**YOUR GOAL**.
Scale the material from the line with "Новости (115, 246)" through the line with "Returns Exchanges (84, 1053)" by writing out each of those lines again, requests included, with every coordinate in the answers multiplied by 1.9 and rounded to a whole number, halves rounding up. Keep the numbers inside the requests as they are.

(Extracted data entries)
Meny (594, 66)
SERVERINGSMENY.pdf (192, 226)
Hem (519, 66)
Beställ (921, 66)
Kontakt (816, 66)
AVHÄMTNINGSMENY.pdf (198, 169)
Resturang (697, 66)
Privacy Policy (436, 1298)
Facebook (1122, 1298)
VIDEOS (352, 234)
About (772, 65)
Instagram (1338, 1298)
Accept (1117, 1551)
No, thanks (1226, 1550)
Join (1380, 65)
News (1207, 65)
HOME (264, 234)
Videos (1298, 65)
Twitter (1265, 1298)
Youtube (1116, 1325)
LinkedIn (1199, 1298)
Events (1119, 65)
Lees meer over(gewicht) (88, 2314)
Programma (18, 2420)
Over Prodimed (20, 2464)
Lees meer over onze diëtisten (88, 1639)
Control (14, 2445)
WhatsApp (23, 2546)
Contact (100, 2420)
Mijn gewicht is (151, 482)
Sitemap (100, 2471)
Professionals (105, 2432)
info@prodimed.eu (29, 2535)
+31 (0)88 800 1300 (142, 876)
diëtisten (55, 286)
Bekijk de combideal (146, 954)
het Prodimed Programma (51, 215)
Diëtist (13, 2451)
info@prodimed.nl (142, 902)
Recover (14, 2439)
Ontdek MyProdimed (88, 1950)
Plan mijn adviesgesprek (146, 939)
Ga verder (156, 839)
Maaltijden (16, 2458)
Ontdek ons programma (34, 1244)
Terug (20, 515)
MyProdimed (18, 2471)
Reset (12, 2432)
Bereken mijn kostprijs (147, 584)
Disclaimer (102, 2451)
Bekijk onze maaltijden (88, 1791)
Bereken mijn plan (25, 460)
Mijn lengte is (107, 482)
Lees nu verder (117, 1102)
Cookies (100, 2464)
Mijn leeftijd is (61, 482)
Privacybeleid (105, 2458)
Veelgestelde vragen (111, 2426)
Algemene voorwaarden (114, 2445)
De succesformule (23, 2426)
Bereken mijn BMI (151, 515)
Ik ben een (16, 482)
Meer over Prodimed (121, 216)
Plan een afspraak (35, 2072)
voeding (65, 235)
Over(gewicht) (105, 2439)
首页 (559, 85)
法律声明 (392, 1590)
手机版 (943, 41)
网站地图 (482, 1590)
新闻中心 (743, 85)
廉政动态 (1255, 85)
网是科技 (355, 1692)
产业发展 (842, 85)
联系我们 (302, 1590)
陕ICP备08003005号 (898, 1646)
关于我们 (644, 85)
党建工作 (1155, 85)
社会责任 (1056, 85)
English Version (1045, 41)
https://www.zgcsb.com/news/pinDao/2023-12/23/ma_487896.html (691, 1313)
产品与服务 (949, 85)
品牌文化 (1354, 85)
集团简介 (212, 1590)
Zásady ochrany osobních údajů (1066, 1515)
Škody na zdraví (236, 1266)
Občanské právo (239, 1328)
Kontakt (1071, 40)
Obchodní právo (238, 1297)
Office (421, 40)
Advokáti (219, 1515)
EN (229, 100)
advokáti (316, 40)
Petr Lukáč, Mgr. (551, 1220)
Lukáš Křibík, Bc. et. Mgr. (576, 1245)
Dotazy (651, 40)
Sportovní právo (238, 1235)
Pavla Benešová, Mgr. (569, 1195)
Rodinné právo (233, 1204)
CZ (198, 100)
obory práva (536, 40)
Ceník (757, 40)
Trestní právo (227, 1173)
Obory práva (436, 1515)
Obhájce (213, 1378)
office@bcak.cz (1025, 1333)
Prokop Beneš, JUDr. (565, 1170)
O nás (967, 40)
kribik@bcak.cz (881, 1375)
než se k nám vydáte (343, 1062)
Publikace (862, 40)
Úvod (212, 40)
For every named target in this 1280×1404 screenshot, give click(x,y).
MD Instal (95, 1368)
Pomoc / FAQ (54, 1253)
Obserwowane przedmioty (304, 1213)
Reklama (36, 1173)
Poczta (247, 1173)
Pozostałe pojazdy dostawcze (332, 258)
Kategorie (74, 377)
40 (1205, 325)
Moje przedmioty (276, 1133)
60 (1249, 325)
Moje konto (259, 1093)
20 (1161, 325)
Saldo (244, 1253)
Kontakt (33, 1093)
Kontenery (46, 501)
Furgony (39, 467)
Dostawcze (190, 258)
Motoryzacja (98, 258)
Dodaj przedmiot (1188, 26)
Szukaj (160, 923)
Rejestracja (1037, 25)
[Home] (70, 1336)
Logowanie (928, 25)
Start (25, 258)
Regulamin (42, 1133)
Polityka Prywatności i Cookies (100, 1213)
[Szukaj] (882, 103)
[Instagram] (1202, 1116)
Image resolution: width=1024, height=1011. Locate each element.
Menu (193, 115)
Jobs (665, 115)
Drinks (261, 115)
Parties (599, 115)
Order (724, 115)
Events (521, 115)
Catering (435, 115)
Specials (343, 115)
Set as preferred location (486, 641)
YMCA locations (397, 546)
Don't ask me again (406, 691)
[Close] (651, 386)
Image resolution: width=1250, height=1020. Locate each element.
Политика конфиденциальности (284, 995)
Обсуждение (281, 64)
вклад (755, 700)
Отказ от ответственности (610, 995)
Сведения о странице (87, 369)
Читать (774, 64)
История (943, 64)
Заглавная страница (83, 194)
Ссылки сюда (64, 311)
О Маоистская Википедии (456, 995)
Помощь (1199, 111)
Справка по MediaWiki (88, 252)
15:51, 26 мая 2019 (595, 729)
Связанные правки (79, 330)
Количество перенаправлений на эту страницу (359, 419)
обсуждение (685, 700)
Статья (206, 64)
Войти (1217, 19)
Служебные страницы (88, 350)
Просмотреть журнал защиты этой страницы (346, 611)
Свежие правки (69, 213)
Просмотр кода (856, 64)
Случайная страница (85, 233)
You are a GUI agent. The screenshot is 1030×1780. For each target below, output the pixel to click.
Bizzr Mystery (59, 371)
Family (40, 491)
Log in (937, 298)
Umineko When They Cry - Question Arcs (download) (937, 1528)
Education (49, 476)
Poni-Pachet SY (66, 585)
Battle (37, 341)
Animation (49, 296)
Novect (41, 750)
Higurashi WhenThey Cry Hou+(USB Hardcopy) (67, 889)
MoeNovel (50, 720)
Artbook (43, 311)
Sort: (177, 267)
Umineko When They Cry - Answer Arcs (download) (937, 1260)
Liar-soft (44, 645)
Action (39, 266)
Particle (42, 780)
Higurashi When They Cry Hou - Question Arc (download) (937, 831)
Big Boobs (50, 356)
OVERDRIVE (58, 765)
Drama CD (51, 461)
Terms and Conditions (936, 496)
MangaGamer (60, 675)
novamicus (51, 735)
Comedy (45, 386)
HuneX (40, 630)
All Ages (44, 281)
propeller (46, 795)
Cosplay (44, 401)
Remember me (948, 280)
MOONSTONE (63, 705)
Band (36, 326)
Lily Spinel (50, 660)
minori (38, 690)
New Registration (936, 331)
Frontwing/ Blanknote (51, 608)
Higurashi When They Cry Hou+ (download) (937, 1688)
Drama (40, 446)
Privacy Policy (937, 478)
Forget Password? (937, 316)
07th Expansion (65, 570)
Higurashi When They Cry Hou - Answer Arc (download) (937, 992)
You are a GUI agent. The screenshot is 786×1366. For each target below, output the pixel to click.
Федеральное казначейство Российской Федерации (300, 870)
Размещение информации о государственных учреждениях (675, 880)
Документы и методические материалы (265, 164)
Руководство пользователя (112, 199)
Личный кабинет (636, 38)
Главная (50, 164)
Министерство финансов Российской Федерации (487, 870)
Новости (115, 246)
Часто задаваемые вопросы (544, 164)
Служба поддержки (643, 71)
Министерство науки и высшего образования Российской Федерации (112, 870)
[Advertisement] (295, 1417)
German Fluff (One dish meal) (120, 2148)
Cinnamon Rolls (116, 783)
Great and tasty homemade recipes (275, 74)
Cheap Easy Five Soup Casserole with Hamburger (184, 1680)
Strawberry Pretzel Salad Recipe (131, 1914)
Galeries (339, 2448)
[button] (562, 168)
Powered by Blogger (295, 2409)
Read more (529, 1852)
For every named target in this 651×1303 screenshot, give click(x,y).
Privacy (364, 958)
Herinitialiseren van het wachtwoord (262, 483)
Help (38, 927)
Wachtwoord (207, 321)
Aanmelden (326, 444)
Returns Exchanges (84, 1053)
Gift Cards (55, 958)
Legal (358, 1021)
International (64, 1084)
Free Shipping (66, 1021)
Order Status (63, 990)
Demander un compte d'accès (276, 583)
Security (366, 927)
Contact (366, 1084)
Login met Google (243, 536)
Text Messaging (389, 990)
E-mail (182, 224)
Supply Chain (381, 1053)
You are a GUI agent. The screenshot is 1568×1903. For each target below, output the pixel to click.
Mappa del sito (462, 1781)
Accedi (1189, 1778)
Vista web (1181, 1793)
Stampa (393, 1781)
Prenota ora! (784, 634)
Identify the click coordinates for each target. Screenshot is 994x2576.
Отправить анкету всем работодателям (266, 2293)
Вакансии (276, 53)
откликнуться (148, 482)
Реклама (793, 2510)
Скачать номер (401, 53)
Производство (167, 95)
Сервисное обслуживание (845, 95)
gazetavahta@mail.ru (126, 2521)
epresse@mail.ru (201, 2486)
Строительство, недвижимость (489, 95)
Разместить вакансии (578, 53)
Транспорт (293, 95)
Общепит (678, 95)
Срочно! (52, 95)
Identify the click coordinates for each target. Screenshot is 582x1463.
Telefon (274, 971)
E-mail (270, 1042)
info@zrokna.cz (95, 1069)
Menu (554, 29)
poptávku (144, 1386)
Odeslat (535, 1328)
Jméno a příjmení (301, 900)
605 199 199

**TASK OUTPUT**.
Новости (219, 467)
Часто задаваемые вопросы (1034, 312)
Служба поддержки (1222, 135)
Министерство науки и высшего образования Российской Федерации (213, 1653)
[Advertisement] (561, 2692)
German Fluff (One dish meal) (228, 4081)
Cinnamon Rolls (220, 1488)
Great and tasty homemade recipes (523, 141)
Cheap Easy Five Soup Casserole with Hamburger (350, 3192)
Strawberry Pretzel Salad Recipe (249, 3637)
Galeries (644, 4651)
[button] (1068, 319)
Powered by Blogger (561, 4577)
Read more (1005, 3519)
For every named target in this 651×1303 screenshot, give click(x,y).
Privacy (692, 1820)
Herinitialiseren van het wachtwoord (498, 918)
Help (72, 1761)
Wachtwoord (393, 610)
Aanmelden (619, 844)
Returns Exchanges (160, 2001)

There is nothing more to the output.